What the task asks: Starting at the line that contains "Instruction: Open the", quote every line through the end of the entries, word for word, skipping the pictures.

[Stored data entries]
───

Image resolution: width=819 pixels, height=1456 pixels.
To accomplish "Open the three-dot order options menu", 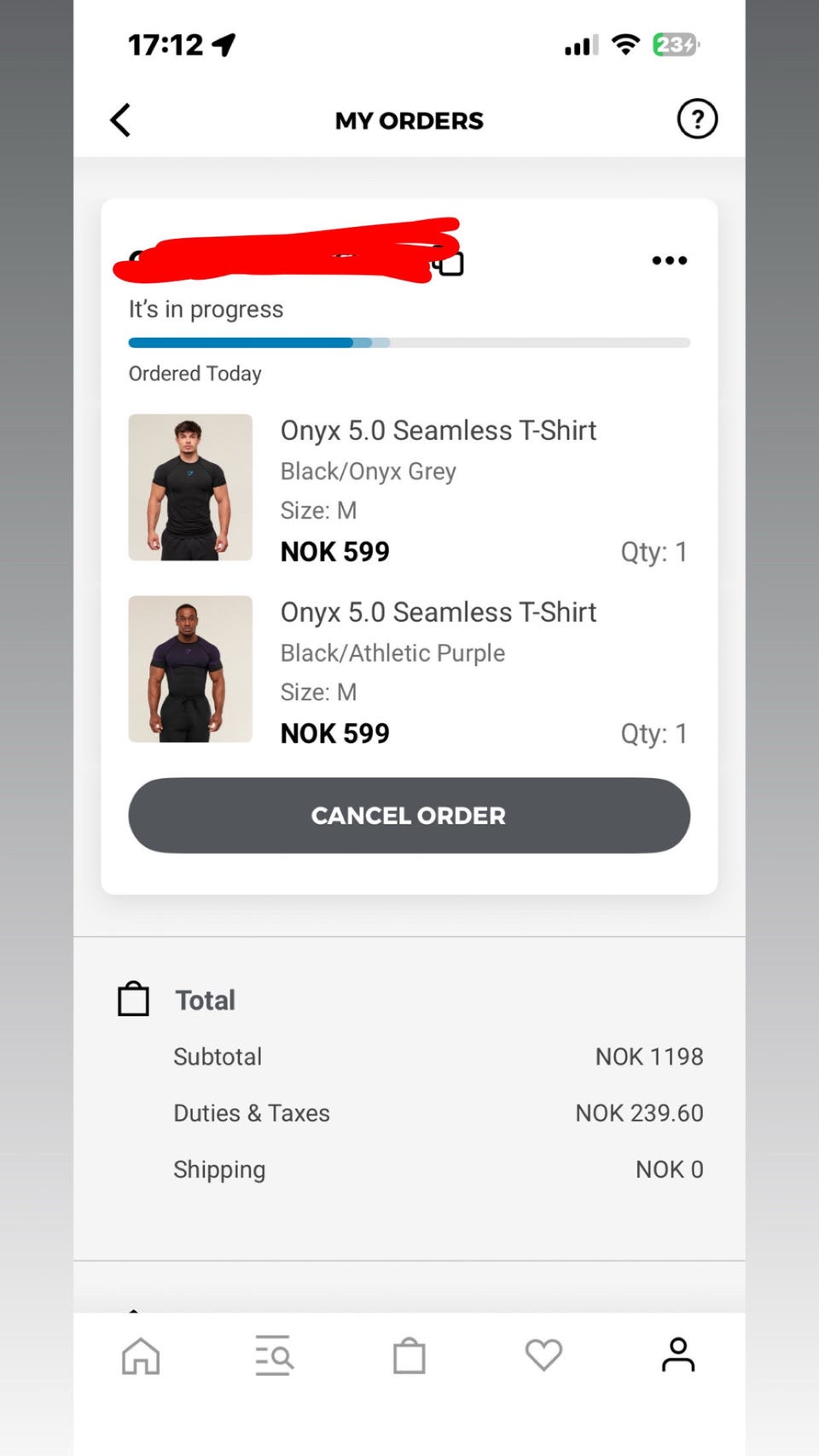I will tap(670, 260).
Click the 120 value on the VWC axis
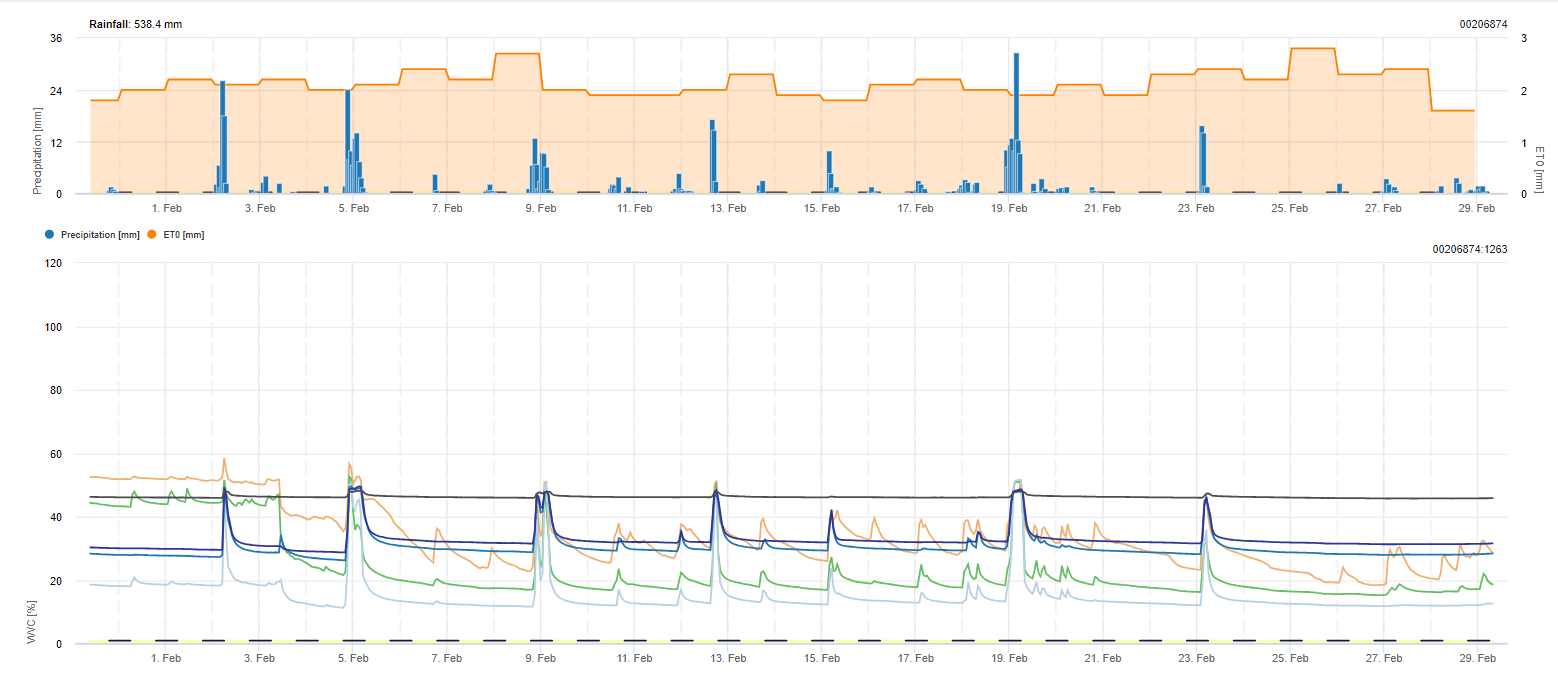The width and height of the screenshot is (1558, 676). (x=53, y=264)
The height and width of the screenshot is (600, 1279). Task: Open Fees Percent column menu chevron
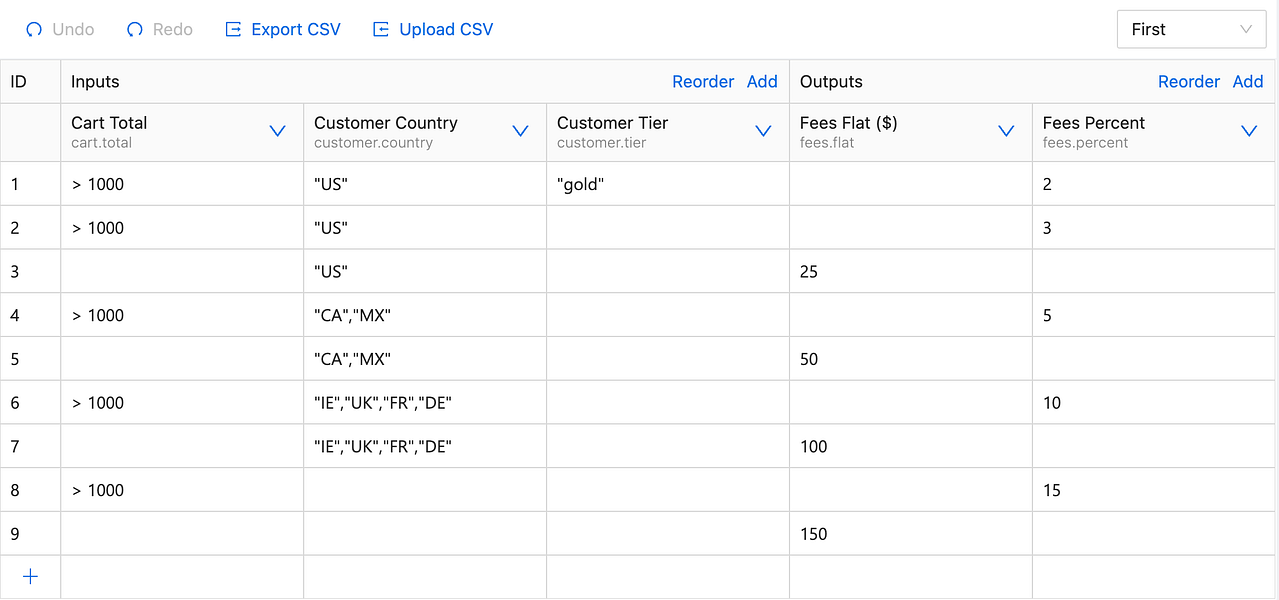1249,131
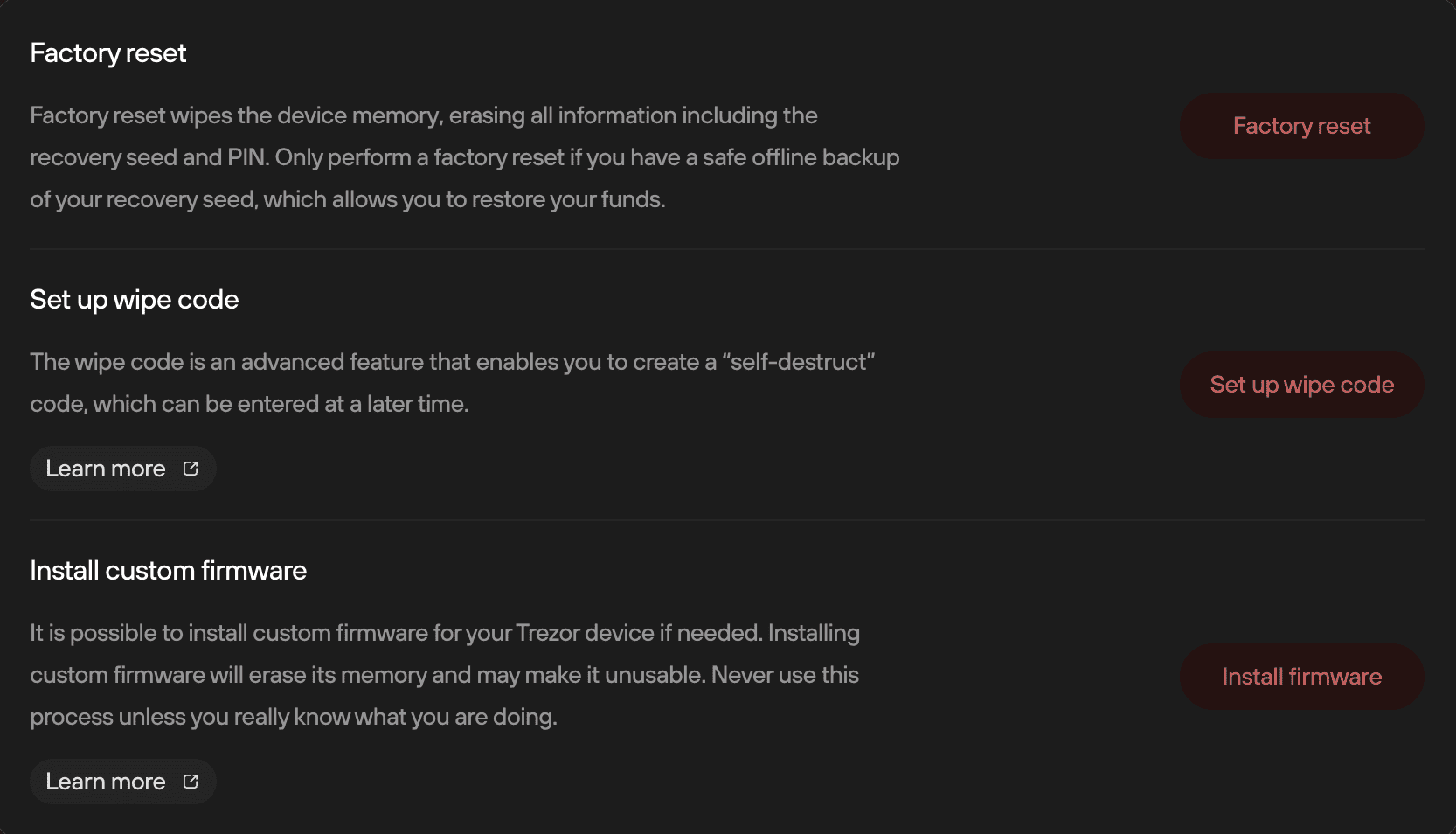1456x834 pixels.
Task: Click the wipe code description paragraph
Action: tap(453, 383)
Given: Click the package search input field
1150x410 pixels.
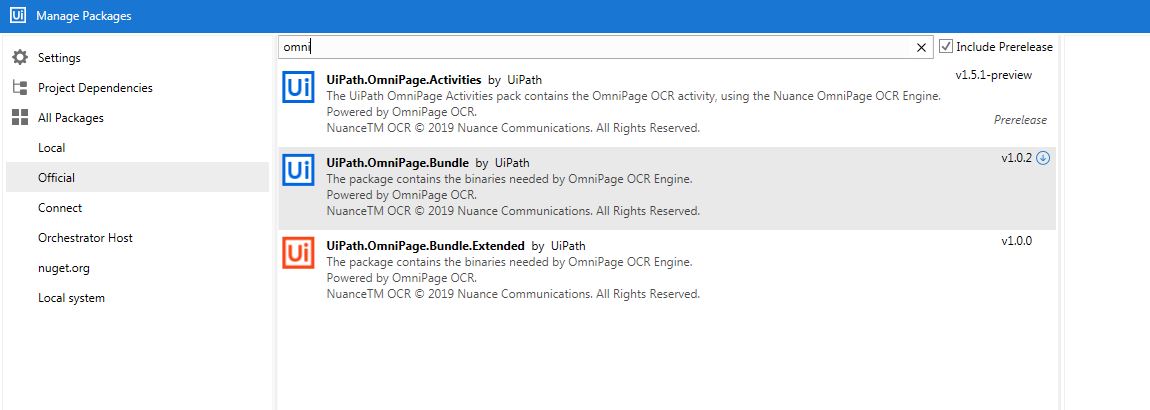Looking at the screenshot, I should pyautogui.click(x=596, y=47).
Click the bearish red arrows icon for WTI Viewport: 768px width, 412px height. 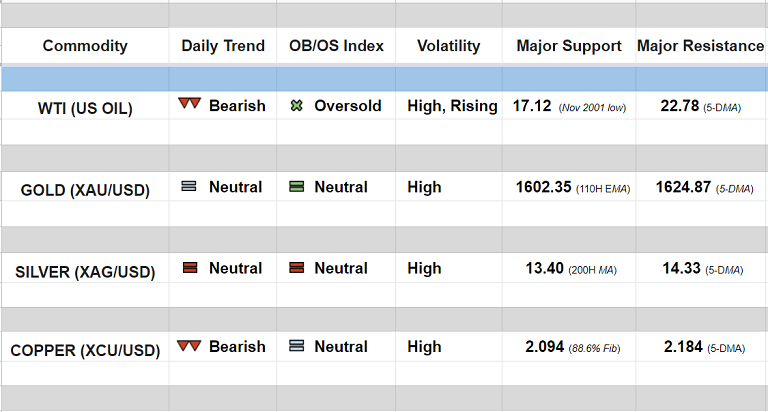click(x=189, y=104)
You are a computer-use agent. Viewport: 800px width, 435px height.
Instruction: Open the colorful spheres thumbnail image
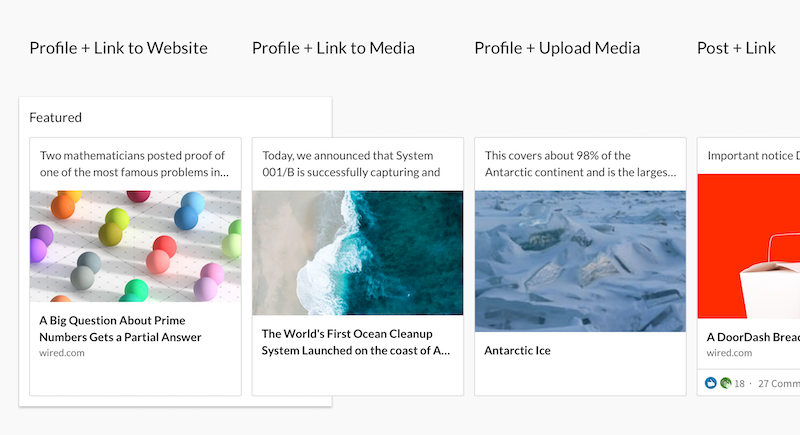[135, 246]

───

Response to the exercise:
Instruction: Open the colorful spheres thumbnail image
[135, 246]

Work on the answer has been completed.